Decentralized Authentication of Distributed Patients in Hospital Networks Using Blockchain
In any interconnected healthcare system (e.g., those that are part of a smart city), interactions between patients, medical doctors, nurses and other healthcare practitioners need to be secure and efficient. For example, all members must be authenticated and securely interconnected to minimize security and privacy breaches from within a given network. However, introducing security and privacy-preserving solutions can also incur delays in processing and other related services, potentially threatening patients lives in critical situations. A considerable number of authentication and security systems presented in the literature are centralized, and frequently need to rely on some secure and trusted third-party entity to facilitate secure communications. This, in turn, increases the time required for authentication and decreases throughput due to known overhead, for patients and inter-hospital communications. In this project, we propose a novel decentralized authentication of patients in a distributed hospital network, by leveraging blockchain. Our notion of a healthcare setting includes patients and allied health professionals (medical doctors, nurses, technicians, etc), and the health information of patients. Findings from our in-depth simulations demonstrate the potential utility of the proposed architecture. For example, it is shown that the proposed architecture's decentralized authentication among a distributed affiliated hospital network does not require re-authentication. This improvement will have a considerable impact on increasing throughput, reducing overhead, improving response time, and decreasing energy consumption in the network. We also provide a comparative analysis of our model in relation to a base model of the network without blockchain to show the overall effectiveness of our proposed solution. Read more, here.

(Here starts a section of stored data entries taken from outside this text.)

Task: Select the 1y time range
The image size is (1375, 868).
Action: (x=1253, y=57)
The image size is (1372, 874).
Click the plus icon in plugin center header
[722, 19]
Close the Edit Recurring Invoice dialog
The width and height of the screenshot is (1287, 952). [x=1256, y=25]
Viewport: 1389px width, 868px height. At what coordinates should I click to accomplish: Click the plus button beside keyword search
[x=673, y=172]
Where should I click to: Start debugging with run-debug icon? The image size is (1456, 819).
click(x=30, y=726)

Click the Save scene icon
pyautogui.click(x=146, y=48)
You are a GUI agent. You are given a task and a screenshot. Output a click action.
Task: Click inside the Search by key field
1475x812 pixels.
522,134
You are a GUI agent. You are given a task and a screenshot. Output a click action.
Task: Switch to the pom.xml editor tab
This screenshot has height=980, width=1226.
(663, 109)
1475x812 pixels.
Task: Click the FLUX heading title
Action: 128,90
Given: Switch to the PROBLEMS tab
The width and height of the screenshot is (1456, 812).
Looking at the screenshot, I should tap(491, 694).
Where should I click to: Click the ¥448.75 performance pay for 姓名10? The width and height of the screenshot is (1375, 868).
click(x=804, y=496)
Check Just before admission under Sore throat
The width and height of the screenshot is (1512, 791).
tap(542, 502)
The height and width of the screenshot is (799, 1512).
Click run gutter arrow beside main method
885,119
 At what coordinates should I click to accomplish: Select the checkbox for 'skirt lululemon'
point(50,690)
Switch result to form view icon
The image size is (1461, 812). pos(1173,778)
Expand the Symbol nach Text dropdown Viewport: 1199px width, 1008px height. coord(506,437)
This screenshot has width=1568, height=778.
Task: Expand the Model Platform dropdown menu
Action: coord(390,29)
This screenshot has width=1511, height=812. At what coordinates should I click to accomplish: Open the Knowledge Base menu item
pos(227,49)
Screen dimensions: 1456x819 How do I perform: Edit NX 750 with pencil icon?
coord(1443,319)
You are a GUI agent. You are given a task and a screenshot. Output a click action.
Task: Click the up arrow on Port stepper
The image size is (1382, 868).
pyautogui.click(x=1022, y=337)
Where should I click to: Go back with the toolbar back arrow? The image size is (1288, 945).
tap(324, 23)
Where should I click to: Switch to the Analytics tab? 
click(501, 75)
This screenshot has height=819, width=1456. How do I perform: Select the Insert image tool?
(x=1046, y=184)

Blockchain For Forensic in Distributed File Systems
The Interplanetary File System (IPFS) is a distributed file system that seeks to decentralize the web and to make it faster and more efficient. It incorporates well-known technologies, including BitTorrent and Git, to create a swarm of computing systems that share information. Since its introduction in 2016, IPFS has seen great improvements and adoption from both individuals and enterprise organizations. Its distributed network allows users to share files and information across the globe. IPFS works well with large files that may consume or require large bandwidth to upload and/or download over the Internet. The rapid adoption of this distributed file system is in part because IPFS is designed to operate on top of different protocols, such as FTP and HTTP. However, there are underpinning concerns relating to security and access control, for example lack of traceability on how the files are accessed. The aim of this project is to complement IPFS with blockchain technology, by proposing a new approach (BlockIPFS) to create a clear audit trail. BlockIPFS allows us to achieve improved trustworthiness of the data and authorship protection, and provide a clear route to trace back all activities associated with a given file using blockchain as a service.
Decentralized Authentication in Internet of Underwater Things
In recent years, there has been a rapid growth in developing smart cities. Nearly 70% of the Earth's surface is covered by water and a large proportion of underwater environments are still unknown and have not been explored. In this light, Internet of things (IoT) is one of the most important technologies used in smart cities. Due to the growth of IoT and its influence in all areas of human life, including the underwater environment, a new class of IoT, called Internet of underwater things (IoUT) has emerged. IoUT includes a network of underwater smart devices that are connected to each other and has applications in environmental monitoring, underwater exploration, disaster prevention and military just to name a few. In autonomous interactions of underwater devices, objects must be authenticated and securely interconnected to avoid security risks by malicious nodes. Most authentication methods and security mechanisms are centralized and often require a trustful third party in communications, which may well increase the computation cost and energy consumption due to the subsequent overhead, especially for underwater communications. On the other hand, there are restrictions on devices in the underwater environment, the most important of which are energy constraints. In this project, we investigate robust, transparent, and energy-efficient decentralized authentication mechanisms for IoUT using blockchain technology.